Koch further testified that "[n]obody ever worked on the door locks when I was there," and he never saw a NY Elevator mechanic do any rewiring of the interlock mechanisms. Mr. Casey never complained to Koch about the fifth floor interlock, and Koch found out for the first time that the fifth floor interlock was by-passed only after the accident.
Based upon the foregoing, NY Elevator has failed to make a prima facie showing, as a matter of law, that it did not owe a duty of care to Mr. Casey with respect to the fifth floor hoistway door interlock. Although it appears that NY Elevator did not receive actual notice of this issue, NY Elevator has failed to establish that it did not negligently perform prior annual inspections, which would have revealed the fifth floor hoistway door interlock issue.
With regard to the cab gate switch, McPartland states that
"[t]he East[-facing] gate [inside the elevator cab] had a switch ... which must be physically closed by being 'pushed up' when a roller on top of the gate called a 'contact roller' rolls beneath the gate switch when the gate is closed. This is referred to as the gate switch being in the 'made position' [a]s it has the effect of completing the electric circuit. The freight elevator can only move when the gate switch is pushed 'up' into the 'made position.' This is a safety feature meant to prevent the freight elevator from moving while the gate is open."
The DOB Report found that: the east-facing gate was damaged, would not move freely in its track; and, even when closed, the gate roller was misaligned preventing the gate switch from being "pushed up" to the "made position." As a result, the elevator would not move. The DOB Report states that the gate switch had been taped up so that it was always in the "made position," allowing the freight elevator to move even if the gate was open.

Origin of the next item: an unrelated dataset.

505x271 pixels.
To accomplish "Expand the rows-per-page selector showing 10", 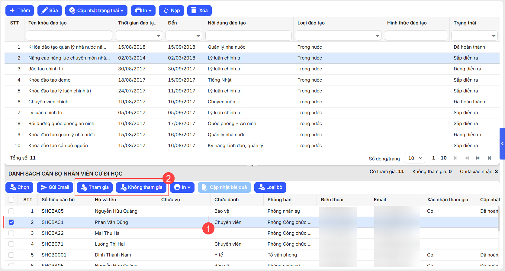I will 414,158.
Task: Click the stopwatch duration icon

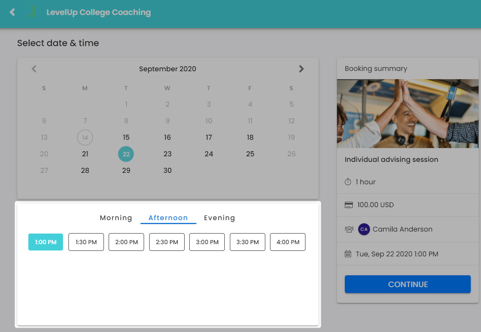Action: pyautogui.click(x=348, y=182)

Koch testified that, in May 2008, Mr. Casey informed him that the east-facing gate and the gate switch got damaged by a forklift which was carrying a heavy load. Koch informed NY Elevator about this damage. NY Elevator provides a customer service ticket that states that, on May 12, 2008, one of its mechanics inspected the gate and found that it was damaged.
Koch testified that he was told by Winoker to put the broken gate handle back on, even though he informed Winoker that the gate had to be replaced. In order for the elevator to run, Koch came up with an idea of holding the gate switch in place with a stick. He was purportedly told by Winoker to keep the elevator running even though it was dangerous.
It is undisputed that, based on Winoker's request, NY Elevator inspected the freight elevator and proposed that the east-facing gate be replaced. NY Elevator submitted a proposal, dated May 29, 2008, to Winoker "to furnish and install one new Bostwick type freight elevator car gate, top track, ball bearing rollers, top and bottom gate guides, safety plate and handle" for $6,373. Winoker obtained two other proposals from PS Marcato Elevator Company for $3,900 and from Nouveau Elevator Repair for $4,900.
Winoker submitted all three proposals to an elevator consultant, Sierra Consulting Group, Inc., for advice as to whether the gate could be repaired and, if so, which of the three proposals should be accepted. The consultant advised that the gate had to be replaced, that PS Marcato's proposal was the most competitive, that NY Elevator should be given an opportunity to match PS Marcato's price, and that a new gate switch had to be installed. It is undisputed that neither Winoker nor Broadway contacted NY Elevator with respect to the gate replacement and that, before the accident, the gate was not replaced or repaired.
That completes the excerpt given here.